Cannabis stocks have taken a beating over the last few months, with the drought hitting both heavyweight names like Canopy Growth and Cronos Group all the way down to smaller operations like True Leaf Brands and Indiva Limited.

But investors thinking that now’s the time to jump back into the space should do a reality check, says Brian Madden of Goodreid Investment, who argues that the pot stocks big and small are still priced too high.

“There is actual real money [in the cannabis sector], it’s not just retail speculation chasing the money now,” says Madden, senior vice president and portfolio manager at Goodreid, to BNN Bloomberg on Thursday. “Some of these stocks are in the TSX Composite, so ETFs are buying them and active managers are having to follow suit to some extent.”

“[But] we have avoided investing in the space because the valuations are egregious and by and large, most of the companies don’t have a very well-conceived strategy on how to really take their product to market and carve out that brand space for themselves.
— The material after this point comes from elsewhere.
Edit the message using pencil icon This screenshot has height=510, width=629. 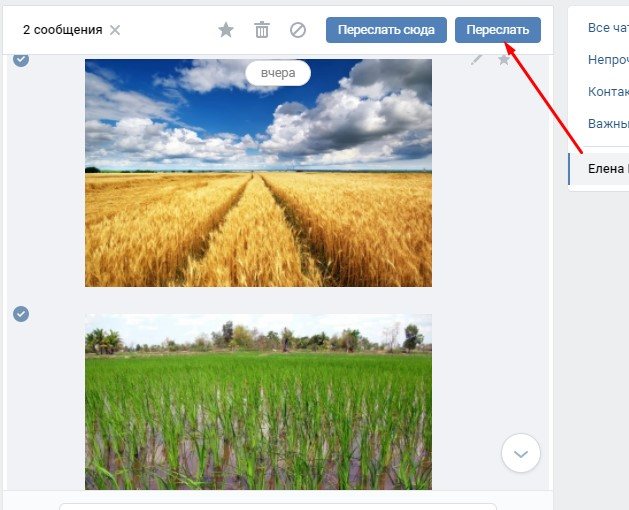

So we’re taking a wait-and-see, very cautious approach,” he said.

After a promising start to the year, cannabis companies both in Canada and the United States have seen their share prices plummet more recently. The Horizons Marijuana Life Sciences ETF, for example, which attempts to track the North American cannabis sector as a whole, climbed an astounding 65 per cent between January 1 and March 19. Since then, however, HMMJ has been sliding steadily and now sits up 28 per cent year-to-date.

Madden says the bigger names in the industry have fared better over the market’s ups and downs, simply because they’re getting the bulk of the media exposure.

“The market is sort of bifurcated in the marijuana space. The really big guys like Canopy Growth, Aphria and Aurora who seem to be staking out a differentiation strategy whether it’s through beverages or edibles or what have you or international expansion, they seem to be getting the lion’s share of the investor dollars,” says Madden.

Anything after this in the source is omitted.